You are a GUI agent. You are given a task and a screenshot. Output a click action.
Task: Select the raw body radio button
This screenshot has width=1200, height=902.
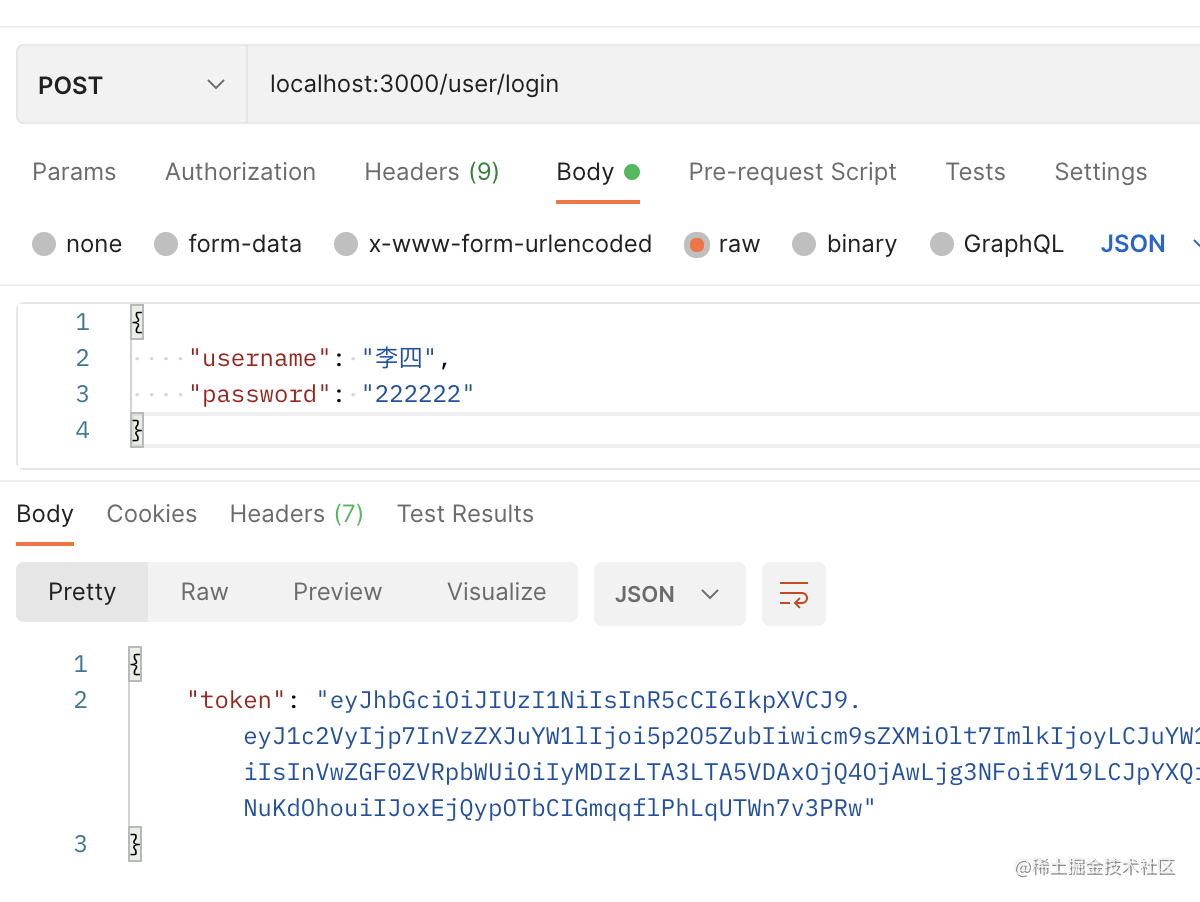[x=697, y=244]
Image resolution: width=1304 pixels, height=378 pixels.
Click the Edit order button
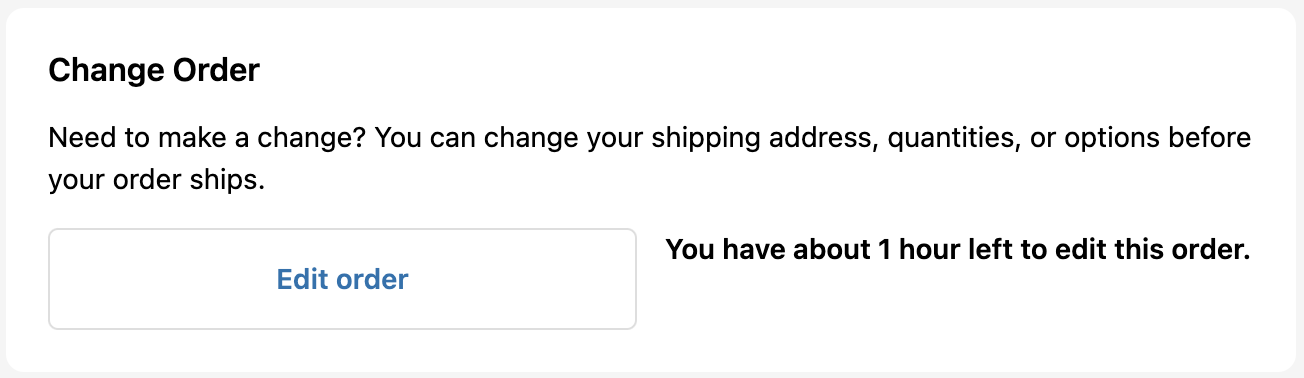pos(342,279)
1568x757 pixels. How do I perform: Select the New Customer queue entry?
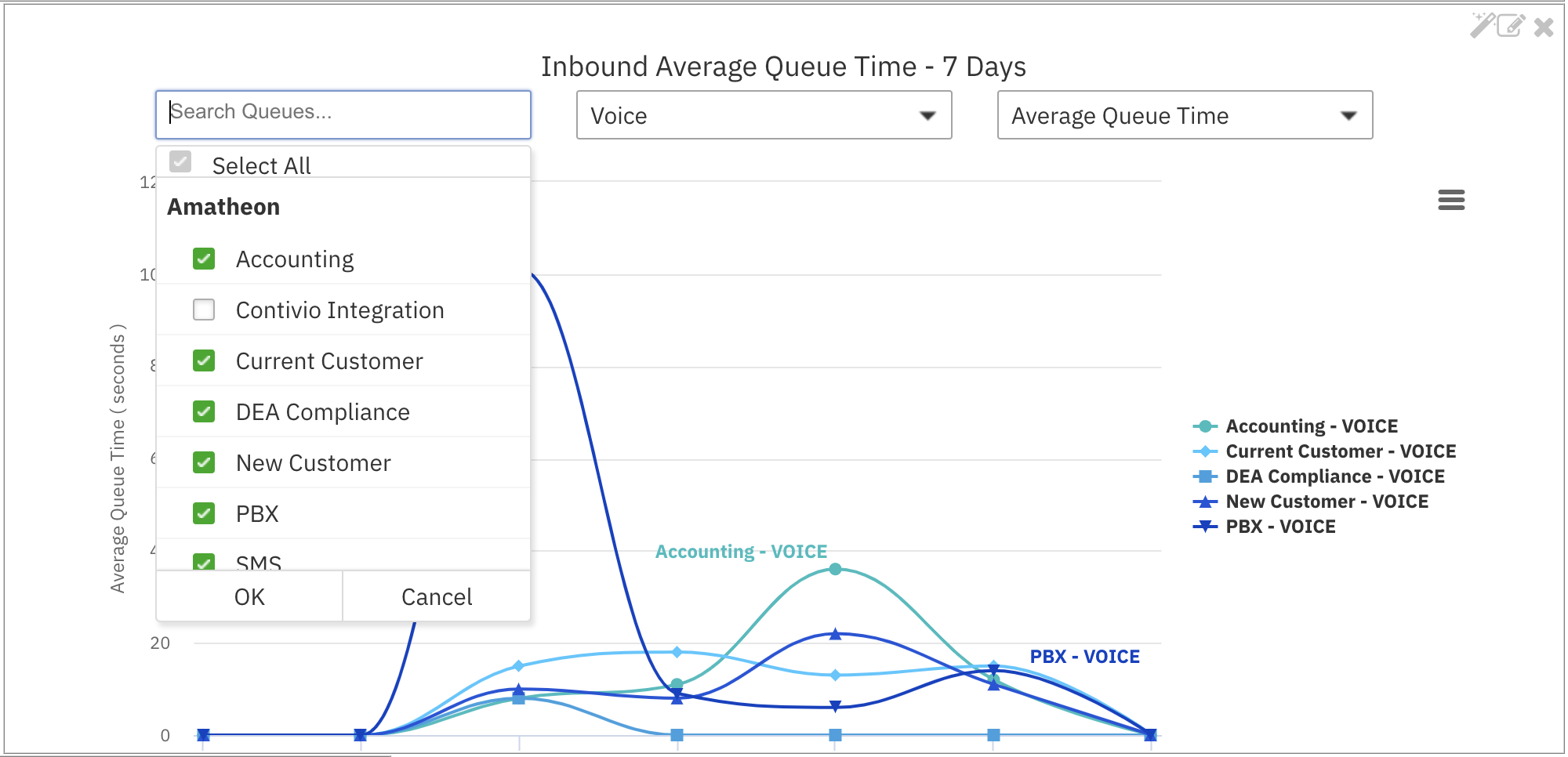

# # #

ABOUT THIS EXERCISE: Find the word "Select" in the data and show each line that holds it.

TASK RESPONSE:
Task: Select the raw body radio button
1568x757 pixels. How do I perform: Select the New Customer queue entry?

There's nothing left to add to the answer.